What needs to be done
Locate each line of the material that contains "will", then return it.

•••••

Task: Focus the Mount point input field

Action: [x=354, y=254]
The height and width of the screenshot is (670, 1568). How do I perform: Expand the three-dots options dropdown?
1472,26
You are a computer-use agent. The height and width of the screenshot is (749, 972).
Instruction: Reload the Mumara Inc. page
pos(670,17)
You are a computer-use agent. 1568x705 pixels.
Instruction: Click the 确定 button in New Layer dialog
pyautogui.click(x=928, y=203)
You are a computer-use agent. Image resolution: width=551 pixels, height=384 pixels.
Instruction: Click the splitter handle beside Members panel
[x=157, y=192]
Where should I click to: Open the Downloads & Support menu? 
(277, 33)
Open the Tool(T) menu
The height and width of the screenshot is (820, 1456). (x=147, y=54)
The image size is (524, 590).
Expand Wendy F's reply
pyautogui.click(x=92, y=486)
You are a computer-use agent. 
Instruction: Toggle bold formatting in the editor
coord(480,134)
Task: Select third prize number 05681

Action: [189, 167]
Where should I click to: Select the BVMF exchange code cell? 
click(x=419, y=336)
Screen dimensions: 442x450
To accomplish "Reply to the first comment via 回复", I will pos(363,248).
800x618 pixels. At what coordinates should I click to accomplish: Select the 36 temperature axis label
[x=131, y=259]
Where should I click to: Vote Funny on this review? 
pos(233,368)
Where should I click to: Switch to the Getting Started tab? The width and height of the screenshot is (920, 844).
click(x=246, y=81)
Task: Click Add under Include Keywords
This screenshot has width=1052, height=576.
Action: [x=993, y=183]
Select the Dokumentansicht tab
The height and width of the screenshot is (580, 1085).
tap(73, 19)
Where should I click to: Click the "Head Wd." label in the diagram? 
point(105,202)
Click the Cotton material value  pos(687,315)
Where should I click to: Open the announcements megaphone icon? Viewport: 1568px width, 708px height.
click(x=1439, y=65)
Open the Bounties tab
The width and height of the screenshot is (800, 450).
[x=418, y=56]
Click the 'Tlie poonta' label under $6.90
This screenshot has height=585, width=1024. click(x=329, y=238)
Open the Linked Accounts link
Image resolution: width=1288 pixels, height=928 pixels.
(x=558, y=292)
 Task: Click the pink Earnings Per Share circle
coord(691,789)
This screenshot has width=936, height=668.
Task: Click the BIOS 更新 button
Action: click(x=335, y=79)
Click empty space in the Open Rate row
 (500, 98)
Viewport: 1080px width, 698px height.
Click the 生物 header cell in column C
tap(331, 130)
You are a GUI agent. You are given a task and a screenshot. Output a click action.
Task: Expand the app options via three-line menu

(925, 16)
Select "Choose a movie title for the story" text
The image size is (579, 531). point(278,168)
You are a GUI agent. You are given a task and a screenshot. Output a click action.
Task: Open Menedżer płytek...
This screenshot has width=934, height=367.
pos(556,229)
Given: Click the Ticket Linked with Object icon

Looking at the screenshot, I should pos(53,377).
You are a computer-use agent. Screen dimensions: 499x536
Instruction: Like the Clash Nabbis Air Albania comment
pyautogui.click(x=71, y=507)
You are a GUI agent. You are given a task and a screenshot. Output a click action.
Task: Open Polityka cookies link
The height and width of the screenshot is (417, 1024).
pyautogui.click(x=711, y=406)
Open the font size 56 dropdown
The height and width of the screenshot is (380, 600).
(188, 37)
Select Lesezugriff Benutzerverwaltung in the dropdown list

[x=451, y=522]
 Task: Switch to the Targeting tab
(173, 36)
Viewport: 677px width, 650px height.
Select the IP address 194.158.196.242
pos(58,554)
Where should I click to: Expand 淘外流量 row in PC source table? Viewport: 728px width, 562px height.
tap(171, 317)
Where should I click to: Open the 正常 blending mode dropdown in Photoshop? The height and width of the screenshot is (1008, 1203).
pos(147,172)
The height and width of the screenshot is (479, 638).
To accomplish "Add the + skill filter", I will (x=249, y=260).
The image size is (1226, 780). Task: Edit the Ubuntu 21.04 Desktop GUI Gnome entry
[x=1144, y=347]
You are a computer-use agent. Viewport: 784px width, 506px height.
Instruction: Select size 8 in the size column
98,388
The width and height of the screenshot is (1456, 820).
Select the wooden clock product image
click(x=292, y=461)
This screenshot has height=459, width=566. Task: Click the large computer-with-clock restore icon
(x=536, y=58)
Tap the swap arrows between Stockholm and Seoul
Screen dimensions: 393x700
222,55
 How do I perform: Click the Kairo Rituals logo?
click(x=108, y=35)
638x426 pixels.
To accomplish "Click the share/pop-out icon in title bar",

•••••

Task answer
To accomplish "Reply to the first comment via 回复", I will pos(363,248).
To accomplish "Add the + skill filter", I will (x=249, y=260).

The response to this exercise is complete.